_Supplied material:_
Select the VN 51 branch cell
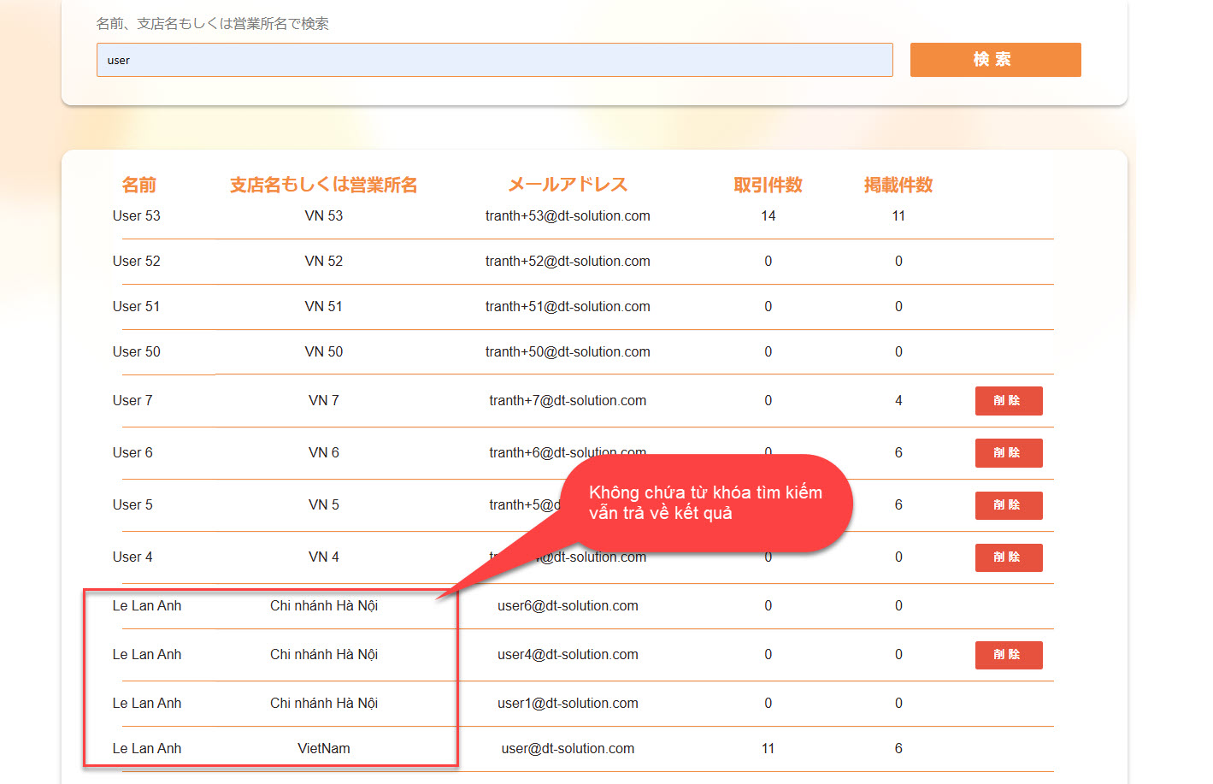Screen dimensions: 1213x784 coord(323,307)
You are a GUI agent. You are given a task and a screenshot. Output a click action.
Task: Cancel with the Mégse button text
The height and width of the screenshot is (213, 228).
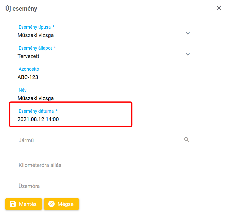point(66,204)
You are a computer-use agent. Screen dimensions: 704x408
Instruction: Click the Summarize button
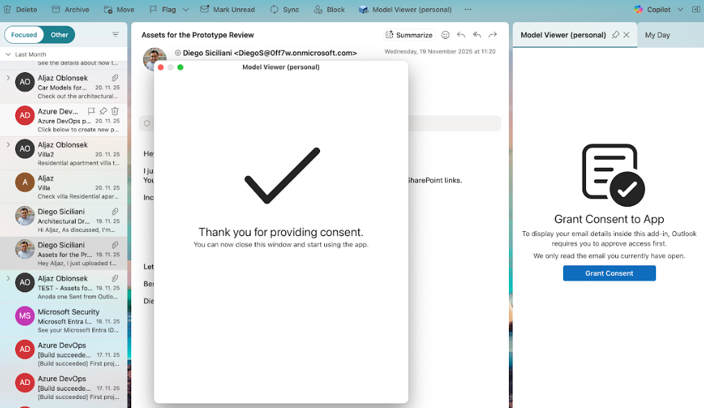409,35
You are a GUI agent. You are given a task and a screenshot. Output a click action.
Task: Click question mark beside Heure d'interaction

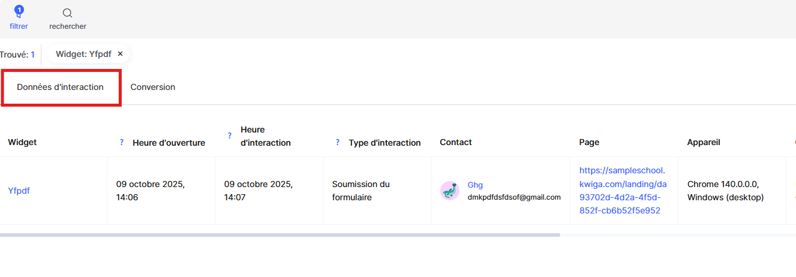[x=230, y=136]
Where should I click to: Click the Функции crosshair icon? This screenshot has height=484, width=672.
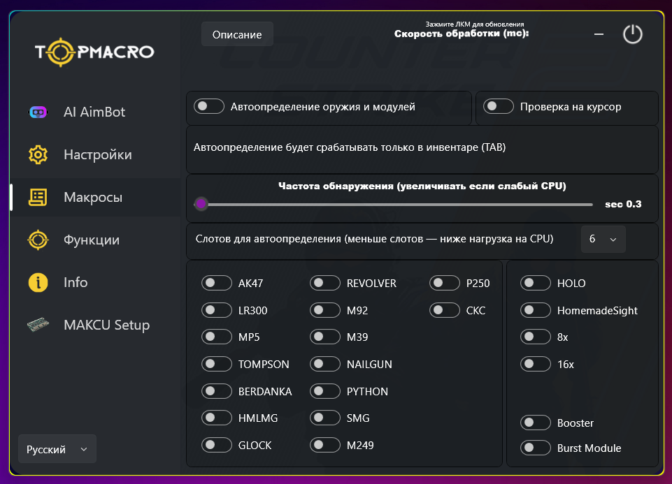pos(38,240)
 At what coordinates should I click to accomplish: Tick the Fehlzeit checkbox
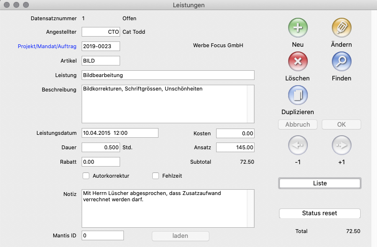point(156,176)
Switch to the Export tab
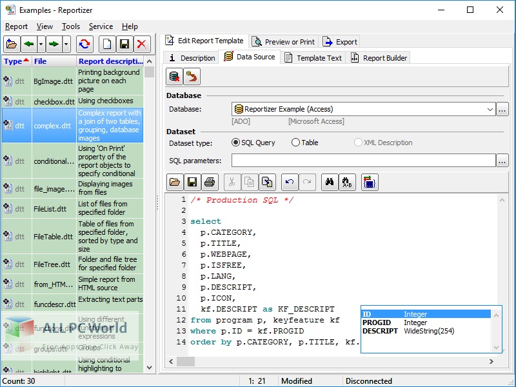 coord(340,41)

_Task objective:_ Copy each entry exactly as written. Images should not appear in the copy.

_Solution to the problem:_
Select the VN 51 branch cell
Screen dimensions: 1213x784 coord(323,307)
You are a GUI agent. You are given a task and a screenshot. Output a click action.
Task: Cancel with the Mégse button text
The height and width of the screenshot is (213, 228).
point(66,204)
You are a computer-use agent. Screen dimensions: 704x408
Instruction: Click the Summarize button
409,35
You are a GUI agent. You are given a task and a screenshot. Output a click action.
Task: Click question mark beside Heure d'interaction

[x=230, y=136]
Where should I click to: Click the Функции crosshair icon? This screenshot has height=484, width=672.
pos(38,240)
 At what coordinates should I click to accomplish: Tick the Fehlzeit checkbox
point(156,176)
Switch to the Export tab
 coord(340,41)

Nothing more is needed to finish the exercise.